O prefácio de Namban-Jin: Os Portugueses no Japão é assinado por João Paulo Oliveira e Costa, reputadíssimo historiador, sobretudo no que diz respeito à expansão na Ásia. Conta, a certa altura, que apesar de nos chamarem de "bárbaros do Sul", os japoneses tiveram perfeita consciência de como, graças aos portugueses, a sua visão do mundo mudou. Antes de 1543, o mundo além fronteiras era chamado de sankoku (três países); depois passou a ser bankoku (dez mil países). Que a dada alturas, finda a Guerra Civil, os novos senhores do Japão se tenham voltado violentamente contra os portugueses, sobretudo os xóguns da família Tokugawa (desconfiados da lealdade dos cristãos japoneses e dos seus amigos estrangeiros), não apagou essa memória de descoberta mútua, que ficou de múltiplas formas, por exemplo em palavras, como o nosso "copo" que se japonizou, ou o "sacana" deles que entre nós deixou de ser peixe e passou a ofensa.

Na altura em que visitei Nagasáqui estava a ser exibido o filme Silêncio, de Martin Scorsese. Retrata a perseguição aos cristãos, e o fecho do Japão aos europeus, com exceção dos holandeses, confinados à Ilha de Dejima e comprometidos a negociar, mas não a converter, o que, como bons calvinistas, aceitaram. O filme baseia-se no livro homónimo do japonês Susaku Endo, cristão indignado com as bombas atómicas, a segunda das quais atingiu Nagasáqui, matando muitos dos cristãos que tinham recuperado a velha fé depois de as famílias terem vivido séculos escondidas. A explosão de agosto de 1945 destruiu muito da cidade, mas não os vestígios físicos da presença portuguesa.

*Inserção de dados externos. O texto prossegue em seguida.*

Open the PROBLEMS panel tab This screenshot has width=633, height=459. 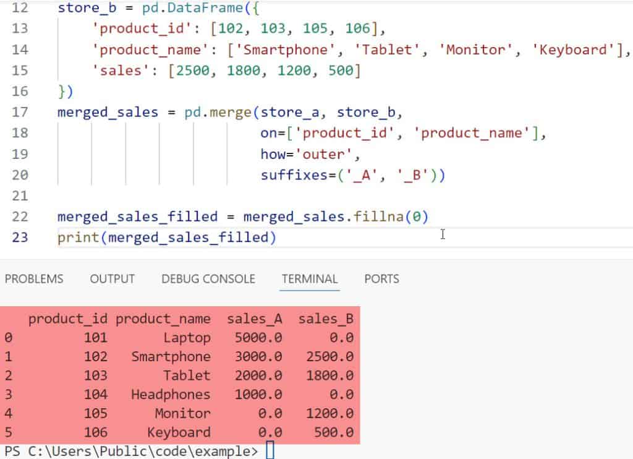click(34, 279)
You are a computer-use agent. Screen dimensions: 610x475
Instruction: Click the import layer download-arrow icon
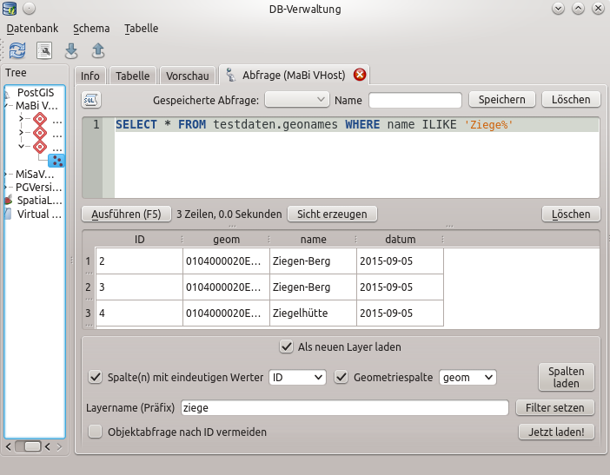[72, 50]
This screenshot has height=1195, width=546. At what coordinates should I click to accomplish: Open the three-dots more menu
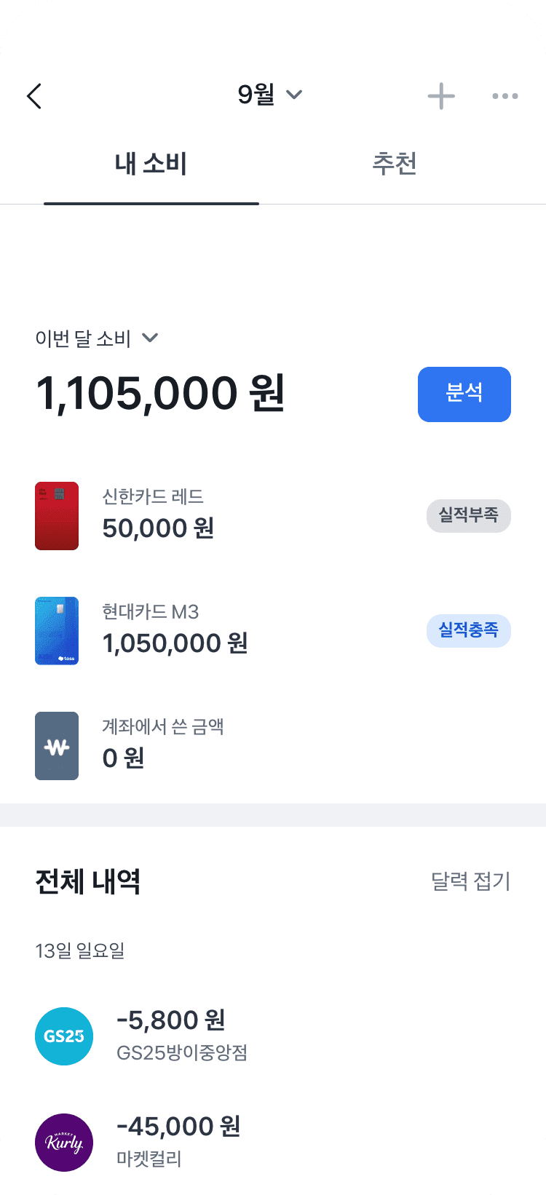[505, 96]
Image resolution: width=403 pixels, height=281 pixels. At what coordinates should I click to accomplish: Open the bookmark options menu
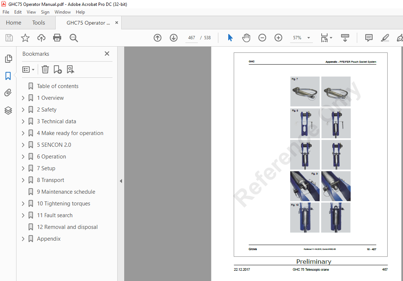click(28, 69)
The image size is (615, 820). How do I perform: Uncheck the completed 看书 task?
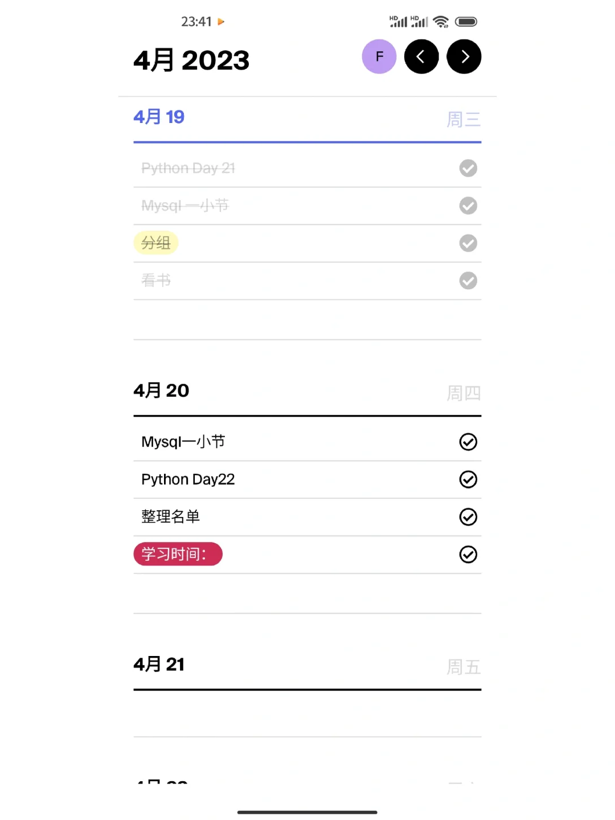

Esses já tinham desaparecido há muito, como a primeira igreja, Shuntokuji ou "Dos Santos", construída numa colina, onde hoje existe um templo budista, com o bonzo Hirano a mostrar-me no jardim os escassos vestígios do passado cristão, como uma pedra de mármore que terá pertencido ao altar.

O extraordinário livro de Luís Filipe F. R. Thomaz elucida-nos sobre o século português no Japão (1543-1639), também sobre tudo aquilo que o antecedeu em termos de expansão, sobretudo o espírito de Cruzada que levou D. Manuel I a encomendar a Afonso de Albuquerque um ataque a Meca, o que ajuda a perceber o quão diferente foi, de facto, a relação luso-nipónica.

Visitante do Japão desde os tempos em que preparava o doutoramento, João Paulo Oliveira e Costa, no já citado prefácio, afirma estar certo "de que nenhum outro povo estrangeiro tem tantas homenagens públicas espalhadas pelo território do Japão como os portugueses" e dá o exemplo de "um escorrega para crianças com a forma da nau do trato, num parque em Kuchinotsu, na Península de Shimabara, construído já neste século XXI". Atrevo-me a acrescentar, à sua maneira, a loja de castella, chamada Bunmeido Hontem.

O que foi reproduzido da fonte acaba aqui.